更に陣営について紹介すると、オーナーはカタール出身のアル・サニ兄弟を中心とするカタール・レーシングという名のグループ馬主。代表を務めるのはシェイク・ファハド・アル・サニ氏で、彼等にとってもクラシックは初制覇となります。

ジャスト・ザ・ジャッジは、2歳時には3戦無敗でロックフェル・ステークス(GⅢ)に勝ってG馬となり、シーズン初戦の1000ギニーがスカイ・ランターン Sky Lantern の2着。ここまで5戦4勝、一度の敗戦は英1000ギニーのみと、ほぼパーフェクトな戦績です。父ロウマン Lawman 、母の父レインボウ・クェスト Rainbow Quest という配合から見てスタミナも兼ね備えていると思われますが、当面はロイヤル・アスコットのコロネーション・ステークスを目標にする由。先ずはマイル戦で頂点に立つ計画でしょうか。
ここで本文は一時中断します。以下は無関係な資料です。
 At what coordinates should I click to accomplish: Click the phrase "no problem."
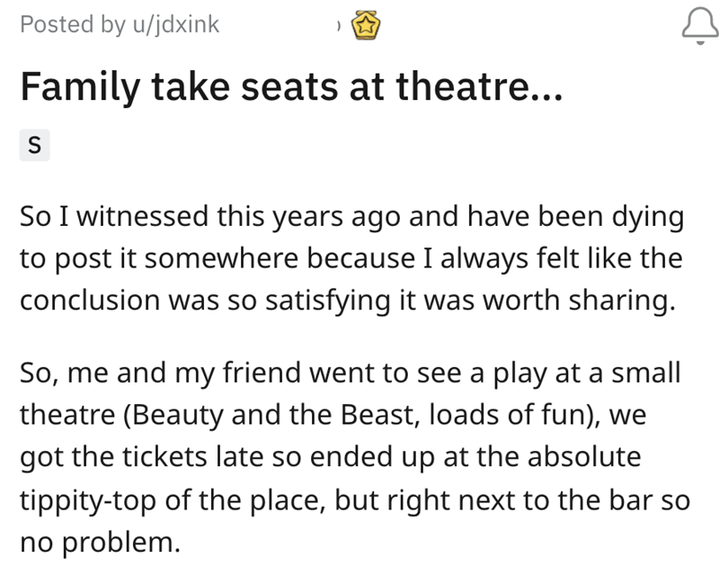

次に、ギニーの前のレースとして行われたトトソルズ・ゴールド・カップ Tattersalls Gold Cup (GⅠ、4歳上、1マイル2ハロン110ヤード)。僅か4頭立てで、大手術の後の復帰戦を無事に通過した二冠馬キャメロット Camelot が4対11の1番人気。ペースメーカーとしてウインザー・パレス Windsor Palace を準備しましたが、これまた故障明けを快勝したアル・カジーム Al Kazeem がキャメロット独走を阻むべく立ち塞がります。相手として9対4の2番人気。

予定通りウインザー・パレスがペースメーカーとしての役割を終えると、ジョセフ騎乗で3番手待機のキャメロットが抜けましたが、この時を待っていたアル・カジームがスパートし、最後は1馬身半差を付けて逆転。9馬身半の大差がついてウインザー・パレスが3番手で入線しています。もう1頭のネゴシエイト Negotiate は圏外。
イギリスからロジャー・チャールトン師が送り込み、ジェームス・ドイル騎手の落ち着いた騎乗でまんまとクラシック馬に土を付けたアル・カジームは、4歳時にニューマーケットでジョッキー・クラブ・ステークス(GⅡ)を制しながら骨折でほぼ1年を棒に振った5歳馬。長期休養明けとなった前走サンダウンのゴードン・リチャーズ・ステークス(GⅢ)を制して復活の狼煙を挙げたばかり。レース経験が浅いだけに今後の更なる成長が見込まれ、アスコットかエクリプス・ステークスを使いながら、最終的には凱旋門賞を目指す意向のようです。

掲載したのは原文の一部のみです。